Assigned task
Take the entries that follow and write them out again, word for word.

* * * * *

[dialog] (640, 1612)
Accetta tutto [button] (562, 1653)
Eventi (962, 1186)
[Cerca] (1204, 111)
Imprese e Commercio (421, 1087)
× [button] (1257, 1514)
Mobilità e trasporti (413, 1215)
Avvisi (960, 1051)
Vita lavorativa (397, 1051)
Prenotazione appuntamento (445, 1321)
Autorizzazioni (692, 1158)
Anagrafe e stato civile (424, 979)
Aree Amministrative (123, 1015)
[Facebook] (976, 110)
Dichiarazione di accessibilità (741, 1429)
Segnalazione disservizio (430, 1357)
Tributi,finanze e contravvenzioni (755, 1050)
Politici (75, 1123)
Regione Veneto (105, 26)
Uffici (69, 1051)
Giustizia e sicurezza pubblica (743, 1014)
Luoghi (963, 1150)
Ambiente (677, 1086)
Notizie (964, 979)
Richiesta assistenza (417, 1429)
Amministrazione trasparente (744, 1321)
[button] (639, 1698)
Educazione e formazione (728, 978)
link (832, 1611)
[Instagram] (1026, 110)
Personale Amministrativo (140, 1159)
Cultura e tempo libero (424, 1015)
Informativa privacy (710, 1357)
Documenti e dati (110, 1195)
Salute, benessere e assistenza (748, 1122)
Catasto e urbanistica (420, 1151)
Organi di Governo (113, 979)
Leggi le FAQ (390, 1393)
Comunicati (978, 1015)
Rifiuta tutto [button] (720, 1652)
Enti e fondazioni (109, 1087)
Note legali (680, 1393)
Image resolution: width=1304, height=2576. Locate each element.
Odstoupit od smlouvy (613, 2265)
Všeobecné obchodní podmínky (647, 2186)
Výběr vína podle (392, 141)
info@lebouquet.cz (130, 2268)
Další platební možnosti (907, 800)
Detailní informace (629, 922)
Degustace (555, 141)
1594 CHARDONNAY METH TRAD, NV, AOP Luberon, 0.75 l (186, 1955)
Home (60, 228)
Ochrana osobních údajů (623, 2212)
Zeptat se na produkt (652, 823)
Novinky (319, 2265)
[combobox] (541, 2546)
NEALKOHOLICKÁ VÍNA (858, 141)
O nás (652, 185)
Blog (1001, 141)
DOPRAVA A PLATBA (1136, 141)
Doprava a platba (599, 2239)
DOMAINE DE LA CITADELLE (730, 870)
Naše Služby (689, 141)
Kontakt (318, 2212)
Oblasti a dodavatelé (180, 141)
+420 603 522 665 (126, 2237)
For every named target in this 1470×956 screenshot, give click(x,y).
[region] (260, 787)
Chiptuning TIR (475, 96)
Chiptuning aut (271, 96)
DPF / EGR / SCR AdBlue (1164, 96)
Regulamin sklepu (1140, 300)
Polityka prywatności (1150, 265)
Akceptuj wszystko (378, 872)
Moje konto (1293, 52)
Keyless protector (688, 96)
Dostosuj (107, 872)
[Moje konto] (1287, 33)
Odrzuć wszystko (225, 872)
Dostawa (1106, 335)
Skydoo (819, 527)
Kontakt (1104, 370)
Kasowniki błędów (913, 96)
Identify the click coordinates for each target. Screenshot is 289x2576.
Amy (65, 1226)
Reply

* * * * *

Response below
[dialog] (640, 1612)
Accetta tutto [button] (562, 1653)
Eventi (962, 1186)
[Cerca] (1204, 111)
Imprese e Commercio (421, 1087)
× [button] (1257, 1514)
Mobilità e trasporti (413, 1215)
Avvisi (960, 1051)
Vita lavorativa (397, 1051)
Prenotazione appuntamento (445, 1321)
Autorizzazioni (692, 1158)
Anagrafe e stato civile (424, 979)
Aree Amministrative (123, 1015)
[Facebook] (976, 110)
Dichiarazione di accessibilità (741, 1429)
Segnalazione disservizio (430, 1357)
Tributi,finanze e contravvenzioni (755, 1050)
Politici (75, 1123)
Regione Veneto (105, 26)
Uffici (69, 1051)
Giustizia e sicurezza pubblica (743, 1014)
Luoghi (963, 1150)
Ambiente (677, 1086)
Notizie (964, 979)
Richiesta assistenza (417, 1429)
Amministrazione trasparente (744, 1321)
[button] (639, 1698)
Educazione e formazione (728, 978)
link (832, 1611)
[Instagram] (1026, 110)
Personale Amministrativo (140, 1159)
Cultura e tempo libero (424, 1015)
Informativa privacy (710, 1357)
Documenti e dati (110, 1195)
Salute, benessere e assistenza (748, 1122)
Catasto e urbanistica (420, 1151)
Organi di Governo (113, 979)
Leggi le FAQ (390, 1393)
Comunicati (978, 1015)
Rifiuta tutto [button] (720, 1652)
Enti e fondazioni (109, 1087)
Note legali (680, 1393)
Image resolution: width=1304, height=2576. Locate each element.
Odstoupit od smlouvy (613, 2265)
Všeobecné obchodní podmínky (647, 2186)
Výběr vína podle (392, 141)
info@lebouquet.cz (130, 2268)
Další platební možnosti (907, 800)
Detailní informace (629, 922)
Degustace (555, 141)
1594 CHARDONNAY METH TRAD, NV, AOP Luberon, 0.75 l (186, 1955)
Home (60, 228)
Ochrana osobních údajů (623, 2212)
Zeptat se na produkt (652, 823)
Novinky (319, 2265)
[combobox] (541, 2546)
NEALKOHOLICKÁ VÍNA (858, 141)
O nás (652, 185)
Blog (1001, 141)
DOPRAVA A PLATBA (1136, 141)
Doprava a platba (599, 2239)
DOMAINE DE LA CITADELLE (730, 870)
Naše Služby (689, 141)
Kontakt (318, 2212)
Oblasti a dodavatelé (180, 141)
+420 603 522 665 (126, 2237)
For every named target in this 1470×956 screenshot, give click(x,y).
[region] (260, 787)
Chiptuning TIR (475, 96)
Chiptuning aut (271, 96)
DPF / EGR / SCR AdBlue (1164, 96)
Regulamin sklepu (1140, 300)
Polityka prywatności (1150, 265)
Akceptuj wszystko (378, 872)
Moje konto (1293, 52)
Keyless protector (688, 96)
Dostosuj (107, 872)
[Moje konto] (1287, 33)
Odrzuć wszystko (225, 872)
Dostawa (1106, 335)
Skydoo (819, 527)
Kontakt (1104, 370)
Kasowniki błędów (913, 96)
Identify the click coordinates for each target. Screenshot is 289x2576.
Amy (65, 1226)
Reply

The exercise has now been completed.